The Picture You Discover When You Wait 12 Years to Sort Through Wedding Proofs
I do not recommend waiting twelve years to sort through wedding proofs.
But I can easily understand how it can happen!
Way leads to way…And here we are folks!
We’ve arrived at this morning’s consolation.
If I had sorted through these proofs a dozen years ago, I would have seen this picture of myself, with my Aunt Sherrie holding my arm in the air, dancing, entangled with my mom and my loved ones on the dance floor.
I would have been 29, okay 30, if I dragged my heals, but had accomplished this task in a reasonable timeframe. And I would have a lovely wedding album filled with artistry — I picked gorgeous wedding photographers.
I don’t have that; I have a small red Samsonite personal-effects suitcase, with an indestructible shell and a combination lock — A wedding gift — which stores hundreds of photographs in small envelopes.

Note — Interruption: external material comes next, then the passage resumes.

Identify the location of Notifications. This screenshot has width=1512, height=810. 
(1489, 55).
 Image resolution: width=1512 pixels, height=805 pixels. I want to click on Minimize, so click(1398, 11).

Over the past few years when someone that I know dies, I think there’s a good chance they were at my wedding (there were 225 people in attendance) and I open the suitcase, crouch on the floor and sort through the envelopes.
This is an absurd way to experience the wedding photos; I know this. It’s something that I accept about the hazard of a poet and a rabbi joining in union (and the absence of someone who might have finished this job).
But because it’s 2020 and not 2008, I’m looking at my Aunt, my beautiful beloved (dead) Aunt Sherrie holding up my arm, and she’s only a handful of years older than I am now. And I look more like her in that photograph than I look like myself in that photograph.
And the love and appreciation and yearning that I experience now is so palpable that I feel I could actually pull her out of death with my extended arm. I do.
I don’t need to talk about how she died each time I talk about her life; to me she will always be my vivacious, hilarious, generous Aunt — the woman who drove me to each dress fitting and let all of my poet friends crash on her basement floor.
I mention how she died — suicide — for the sake of the living.
Because we can’t see in this photograph, or any, really, the ways that people who we love are suffering.
And we need to look at that, at them.
I heard someone say, about my Aunt, that people are given two hands by God: one for giving and one for receiving, and that Sherrie used both hands for giving.
The consolation of my ridiculous procrastination: Discovering my own hand forever held to my dear Aunt Sherrie, so that I might, somehow, in some world — even beyond death — hold her up.